Un mercato non di riparazione ma di previsione, Bologna più scaltro di quanto si voglia far credere
Forse a Bologna il fenomeno è stato accentuato da anni e anni di gestioni pericolanti, ma resta il fatto che il calcio, in generale, è l’unica azienda privata al mondo i cui bilanci interessano spasmodicamente l’opinione pubblica. Ci fosse un tale impegno nel computare anche il debito pubblico nazionale e le manovre finanziarie che si succedono di Governo in Governo, probabilmente vivremmo in un Paese senza accise sulla benzina. Ma si sa che un prestito oneroso con obbligo di riscatto e premi a gol accende gli animi più di quanto faccia qualche migliaio di banchi a rotelle buttato al macero.

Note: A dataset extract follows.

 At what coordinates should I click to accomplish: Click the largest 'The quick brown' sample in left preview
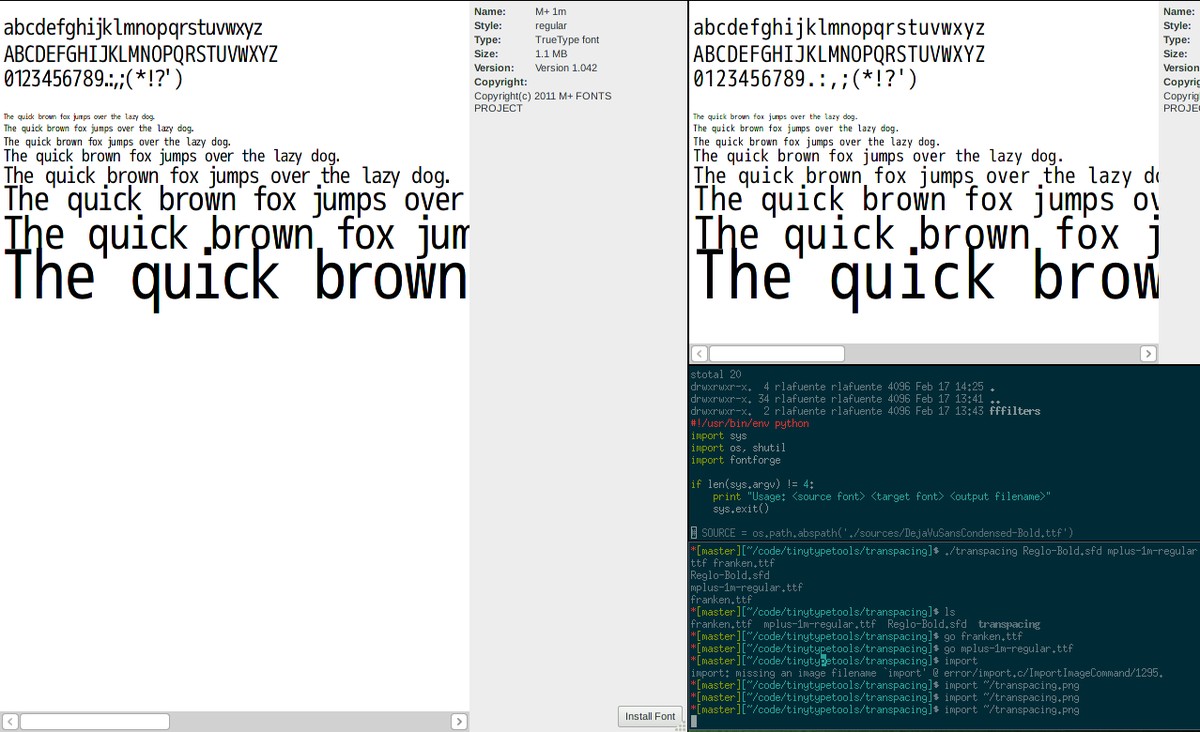[x=236, y=278]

La premessa è d’obbligo perché già si sentono in lontananza le voci degli eterni scontenti, che d’inverno, si sa, risuonano più potenti. Spiace per loro constatare che pure a questo giro di mercato il BFC ha dimostrato di pensare al domani. Cioè di non considerare gennaio come il mese della riparazione (agli errori passati) ma come quello della previsione (degli investimenti futuri). È così che si devono leggere gli acquisti di Aebischer, Kasius e Rojas, che ad essere onesto ho sentito nominare per la prima volta soltanto quando li ho visti stampati sulle nostre pagine locali. Carneadi, certo, ma di sicuro più rassicuranti di Cesar, Mutarelli e altri ex illustri chiamati a questi lidi in anni passati. Per fortuna c’è chi è pagato per conoscere altri campionati oltre a quello italiano: l’idea che uno svizzero tetracampione nazionale con lo Young Boys scelga Bologna non mi dispiace affatto; idem dicasi per Kasius, se è vera la notizia che avrebbe snobbato l’aereo privato del Bayern Monaco per fermarsi a Casteldebole. Anche meno romanzata, la sua preferenza sarebbe comunque un bel segnale.
Capitolo cessioni: anche su questo fronte la società ha dimostrato scaltrezza. Ha tenuto vivo il dibattito su Orsolini (mentre questi tornava a collaborare a suon di gol), ne ha rialzato il valore di mercato, e intanto ha ceduto a circa un milione in più di quanto l’aveva pagato Andreas Skov Olsen, acquistato per 6 milioni e rivenduto a 7 (più bonus e percentuale sulla futura rivendita). Io non so se Bigon debba fare ammenda per il palese flop del danese, che oltre a segnare poco (3 gol 71 apparizioni) non si è rivelato nemmeno un campione di simpatia umana. Di sicuro, però, il d.s. va ringraziato per come lo ha saputo piazzare. Sempre che valga l’assunto secondo il quale i bilanci di una società di calcio contano più di quelli di casa nostra. Il che spiega anche molto di come va il mondo là fuori da un po’ di tempo a questa parte.